Age-related complement C1q induction with aging has previously been described in male rodents and in human brain [
49]. Little data exists detailing sex divergences in inflammatory gene expression in the brain. In the human brain, a higher basal level of complement cascade genes and interleukin 1 receptor-like 1 (IL1RL1) was evident in women versus men [
88]. However, to date, no studies have directly described a sexually divergent neuroinflammatory response with aging. The data presented here demonstrates a heightened neuroinflammatory profile in aged female mice in comparison to males.

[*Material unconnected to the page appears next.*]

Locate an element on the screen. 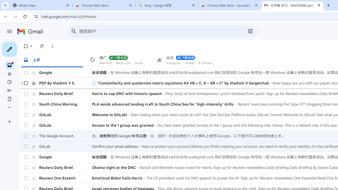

This is true at mRNA and protein levels and can be seen across the brain with patches of C1q immunoreactivity developing with aging, that have previously been demonstrated to overlap with microgial markers [
49].Elevated levels of complement pathway components and other immune factors may cause aberrant synapse elimination mediated by microglia potentially underlying the sexually divergent hippocampal volume loss seen in humans with aging [
23]. Together, these data suggest sex may be a risk factor for the development of immune related diseases and CNS neuroinflammation [
23,
89‐
91], specifically post-menopause when estrogen levels drop [
92]. These sex dependent biases seen in gene expression may possibly be driven by differences in circulating sex hormones, sex-specific developmental program, or direct actions of sex chromosomes [
93]. As such, including females in preclinical geroscience research studies is imperative in order to develop a full understanding of the “sexome” [
94] with brain aging.
Other pathways and expression entropy with aging
In addition to the microglial and neuroinflammatory findings, significant decreases in the activation of both Notch1 and Presenilin 1 and 2 (PSEN1, PSEN2) regulated genes with aging were evident in both males and females. Importantly, both pathways are associated with neurogenesis. Specifically, Notch1 expression is necessary for neural stem cell maintenance [
95] while PSEN1 expression regulates neuroprogentor cell differentiation [
96]. Notch1 expression has previously been reported to be downregulated in the subventricular zone (SVZ) with aging [
97]. Additionally, defects in PSEN1 expression are associated with the manifestation of Alzheimer’s disease in old age [
98]. Decreased expression of these pathways may contribute to the known impairment of neurogenesis with aging in the hippocampus [
99]. It is also important to note that microglia play important roles in neurogenesis [
100,
101]. As such, the altered microglia-derived gene expression and the inhibition of pro-neurogenesis pathways evident with aging in the present study could be interrelated [
102].
Another finding from the present study was decreased expression of tuberous sclerosis complex 2 (TSC2) regulated genes in both males and females with advanced age, and also in aged females when compared to age-matched males. TSC2 forms a complex with TSC1, and together, the complex functions to inhibit the mammalian target of rapamycin (mTOR) [
103]. mTOR serves as a master regulator of many cellular processes including protein synthesis, proliferation, and cell survival. In the brain, mTOR has a multitude of different functions such as neuronal development, growth of dendrites and axons, neuronal migration, synaptic plasticity, neurotransmission, and DNA repair (see review [
104]). Importantly, aberrant expression of TSC1 or TSC2 causes significant neurological disease, and overactivation of mTOR has been linked to the development of neurodegenerative disorders [
103]. mTOR is a strong negative regulator of autophagy. As such, dysregulated mTOR activity following decreased TSC2 expression may lead to increased protein aggregation and decreased autophagy. Pharmacological inhibition of mTOR via rapamycin treatment has shown increases in life span [
105] and neuroprotection [
106], suggesting dysregulated mTOR signaling with age may contribute to brain aging. However, evidence exists documenting the requirement of mTOR in the development of proper dendritic arbor morphology [
107] and in the stress-induced induction of post-synaptic density 95 (PSD-95) protein expression [
108], hypothesized to underlie long-term potentiation (LTP) and long-term depression (LTD). These data highlight the need to study alterations in mTOR activity and responsiveness in both young and aged population to better understand aberrant activity with age.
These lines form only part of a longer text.